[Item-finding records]
-----
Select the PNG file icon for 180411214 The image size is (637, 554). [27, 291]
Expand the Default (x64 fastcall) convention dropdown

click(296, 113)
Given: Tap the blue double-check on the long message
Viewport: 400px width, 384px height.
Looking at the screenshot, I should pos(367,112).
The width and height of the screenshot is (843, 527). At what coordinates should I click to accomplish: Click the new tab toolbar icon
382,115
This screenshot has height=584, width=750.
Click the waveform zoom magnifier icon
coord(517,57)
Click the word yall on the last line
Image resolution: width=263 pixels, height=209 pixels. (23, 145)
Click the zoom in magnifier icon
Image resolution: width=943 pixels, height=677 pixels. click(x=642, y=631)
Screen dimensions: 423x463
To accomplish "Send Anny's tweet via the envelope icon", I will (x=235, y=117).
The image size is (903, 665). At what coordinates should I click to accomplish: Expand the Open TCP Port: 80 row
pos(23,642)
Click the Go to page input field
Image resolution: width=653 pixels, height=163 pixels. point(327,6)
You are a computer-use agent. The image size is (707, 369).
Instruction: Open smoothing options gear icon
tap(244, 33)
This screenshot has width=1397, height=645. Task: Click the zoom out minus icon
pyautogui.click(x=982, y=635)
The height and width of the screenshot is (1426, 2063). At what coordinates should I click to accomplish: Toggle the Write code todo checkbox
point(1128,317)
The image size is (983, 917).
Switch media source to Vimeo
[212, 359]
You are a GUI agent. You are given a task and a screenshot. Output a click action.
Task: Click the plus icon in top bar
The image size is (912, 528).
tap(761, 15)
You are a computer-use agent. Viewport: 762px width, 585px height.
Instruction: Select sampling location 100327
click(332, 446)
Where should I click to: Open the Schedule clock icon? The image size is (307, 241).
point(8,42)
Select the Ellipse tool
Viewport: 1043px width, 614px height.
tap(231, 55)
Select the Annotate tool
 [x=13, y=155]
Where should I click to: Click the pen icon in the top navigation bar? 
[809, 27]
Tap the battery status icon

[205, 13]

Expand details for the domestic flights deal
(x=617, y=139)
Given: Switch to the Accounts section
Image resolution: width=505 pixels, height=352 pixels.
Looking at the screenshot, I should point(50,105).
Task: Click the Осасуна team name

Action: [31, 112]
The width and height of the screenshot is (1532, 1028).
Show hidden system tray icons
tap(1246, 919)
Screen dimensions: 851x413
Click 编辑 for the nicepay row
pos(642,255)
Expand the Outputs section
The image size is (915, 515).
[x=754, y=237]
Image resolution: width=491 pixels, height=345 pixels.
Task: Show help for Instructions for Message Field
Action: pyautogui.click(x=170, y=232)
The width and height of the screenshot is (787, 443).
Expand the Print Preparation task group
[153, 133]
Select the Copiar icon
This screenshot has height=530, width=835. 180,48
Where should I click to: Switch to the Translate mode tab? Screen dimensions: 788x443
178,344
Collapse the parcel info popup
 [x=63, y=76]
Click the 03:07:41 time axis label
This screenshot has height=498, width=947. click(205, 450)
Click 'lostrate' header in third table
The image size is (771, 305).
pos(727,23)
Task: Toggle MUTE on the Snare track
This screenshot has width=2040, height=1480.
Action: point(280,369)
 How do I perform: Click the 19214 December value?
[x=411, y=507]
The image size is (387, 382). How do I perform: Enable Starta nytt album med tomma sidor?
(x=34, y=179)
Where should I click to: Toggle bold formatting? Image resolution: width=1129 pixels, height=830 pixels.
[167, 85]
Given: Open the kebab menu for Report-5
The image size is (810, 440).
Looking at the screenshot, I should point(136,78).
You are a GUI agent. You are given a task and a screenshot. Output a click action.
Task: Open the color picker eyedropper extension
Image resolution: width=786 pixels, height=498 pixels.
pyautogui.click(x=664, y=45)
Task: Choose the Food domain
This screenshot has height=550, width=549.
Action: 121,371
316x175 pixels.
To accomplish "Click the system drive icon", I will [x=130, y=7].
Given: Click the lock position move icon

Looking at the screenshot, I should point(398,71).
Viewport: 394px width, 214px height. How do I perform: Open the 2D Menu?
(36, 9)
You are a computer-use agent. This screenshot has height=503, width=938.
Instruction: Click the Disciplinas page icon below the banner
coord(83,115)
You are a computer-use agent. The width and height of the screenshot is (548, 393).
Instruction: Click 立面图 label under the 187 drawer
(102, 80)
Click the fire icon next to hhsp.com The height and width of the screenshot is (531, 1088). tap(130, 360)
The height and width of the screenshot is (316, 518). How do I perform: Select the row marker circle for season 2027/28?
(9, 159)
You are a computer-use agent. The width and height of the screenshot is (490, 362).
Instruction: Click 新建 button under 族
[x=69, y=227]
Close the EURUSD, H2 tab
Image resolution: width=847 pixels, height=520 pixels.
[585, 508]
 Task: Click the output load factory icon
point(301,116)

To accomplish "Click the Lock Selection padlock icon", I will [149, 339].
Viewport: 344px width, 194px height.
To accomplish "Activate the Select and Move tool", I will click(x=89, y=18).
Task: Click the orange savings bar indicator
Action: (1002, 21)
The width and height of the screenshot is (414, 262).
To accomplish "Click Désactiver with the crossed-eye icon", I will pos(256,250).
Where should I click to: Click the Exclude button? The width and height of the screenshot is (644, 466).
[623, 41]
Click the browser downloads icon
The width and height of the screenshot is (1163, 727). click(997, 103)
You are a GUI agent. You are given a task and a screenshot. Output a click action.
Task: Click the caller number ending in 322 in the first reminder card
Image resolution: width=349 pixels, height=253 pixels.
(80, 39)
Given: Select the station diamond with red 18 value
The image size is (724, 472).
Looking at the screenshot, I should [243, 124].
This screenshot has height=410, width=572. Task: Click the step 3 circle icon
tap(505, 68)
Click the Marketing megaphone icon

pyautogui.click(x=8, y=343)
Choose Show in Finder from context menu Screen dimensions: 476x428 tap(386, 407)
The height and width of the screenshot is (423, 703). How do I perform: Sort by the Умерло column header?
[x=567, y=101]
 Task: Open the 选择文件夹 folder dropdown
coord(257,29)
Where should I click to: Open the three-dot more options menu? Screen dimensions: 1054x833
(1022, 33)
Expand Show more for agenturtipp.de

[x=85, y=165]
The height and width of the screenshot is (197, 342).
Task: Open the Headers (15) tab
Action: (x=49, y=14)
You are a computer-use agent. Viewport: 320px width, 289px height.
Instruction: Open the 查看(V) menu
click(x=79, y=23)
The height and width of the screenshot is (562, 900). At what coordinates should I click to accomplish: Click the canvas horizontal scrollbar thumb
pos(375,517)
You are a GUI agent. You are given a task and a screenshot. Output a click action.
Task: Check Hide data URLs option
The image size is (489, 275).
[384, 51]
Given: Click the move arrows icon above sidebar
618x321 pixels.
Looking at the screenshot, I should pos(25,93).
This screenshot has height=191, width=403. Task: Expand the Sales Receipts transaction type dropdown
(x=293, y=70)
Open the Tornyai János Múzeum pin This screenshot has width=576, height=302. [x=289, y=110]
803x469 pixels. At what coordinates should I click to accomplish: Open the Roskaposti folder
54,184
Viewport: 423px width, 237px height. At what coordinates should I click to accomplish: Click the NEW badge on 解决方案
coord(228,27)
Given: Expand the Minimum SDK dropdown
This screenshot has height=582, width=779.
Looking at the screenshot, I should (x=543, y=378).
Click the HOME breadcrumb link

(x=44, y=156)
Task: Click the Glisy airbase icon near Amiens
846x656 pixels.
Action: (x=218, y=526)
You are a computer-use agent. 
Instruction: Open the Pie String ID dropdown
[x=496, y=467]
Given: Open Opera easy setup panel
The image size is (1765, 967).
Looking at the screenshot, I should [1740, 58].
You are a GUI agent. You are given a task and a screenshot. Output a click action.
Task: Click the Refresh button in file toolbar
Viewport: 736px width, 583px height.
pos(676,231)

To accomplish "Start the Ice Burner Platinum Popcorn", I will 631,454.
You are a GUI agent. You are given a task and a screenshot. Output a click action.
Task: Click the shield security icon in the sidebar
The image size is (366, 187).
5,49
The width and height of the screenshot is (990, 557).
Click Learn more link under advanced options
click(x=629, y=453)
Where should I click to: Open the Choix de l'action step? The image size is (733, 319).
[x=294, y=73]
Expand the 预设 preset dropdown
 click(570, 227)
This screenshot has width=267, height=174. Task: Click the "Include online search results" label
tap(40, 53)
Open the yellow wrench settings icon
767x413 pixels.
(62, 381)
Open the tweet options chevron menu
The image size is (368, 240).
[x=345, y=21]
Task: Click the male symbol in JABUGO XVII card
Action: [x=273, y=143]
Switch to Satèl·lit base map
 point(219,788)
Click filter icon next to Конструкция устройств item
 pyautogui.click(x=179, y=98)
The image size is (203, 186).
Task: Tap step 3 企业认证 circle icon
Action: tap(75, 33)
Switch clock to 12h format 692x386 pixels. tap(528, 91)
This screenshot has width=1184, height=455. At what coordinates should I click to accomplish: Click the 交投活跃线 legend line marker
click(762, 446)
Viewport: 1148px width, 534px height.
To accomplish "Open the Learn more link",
-----
**WHAT YOU WILL DO:** Can you format the lines of the items, starting at the line containing "803x469 pixels. At" and ending at the line containing "Action: (x=218, y=526)", as a JSON list of strings with one string per line and blank lines omitted?

**RESPONSE TO THE TASK:**
[
  "803x469 pixels. At what coordinates should I click to accomplish: Open the Roskaposti folder",
  "54,184",
  "Viewport: 423px width, 237px height. At what coordinates should I click to accomplish: Click the NEW badge on 解决方案",
  "coord(228,27)",
  "Given: Expand the Minimum SDK dropdown",
  "This screenshot has height=582, width=779.",
  "Looking at the screenshot, I should (x=543, y=378).",
  "Click the HOME breadcrumb link",
  "(x=44, y=156)",
  "Task: Click the Glisy airbase icon near Amiens",
  "846x656 pixels.",
  "Action: (x=218, y=526)"
]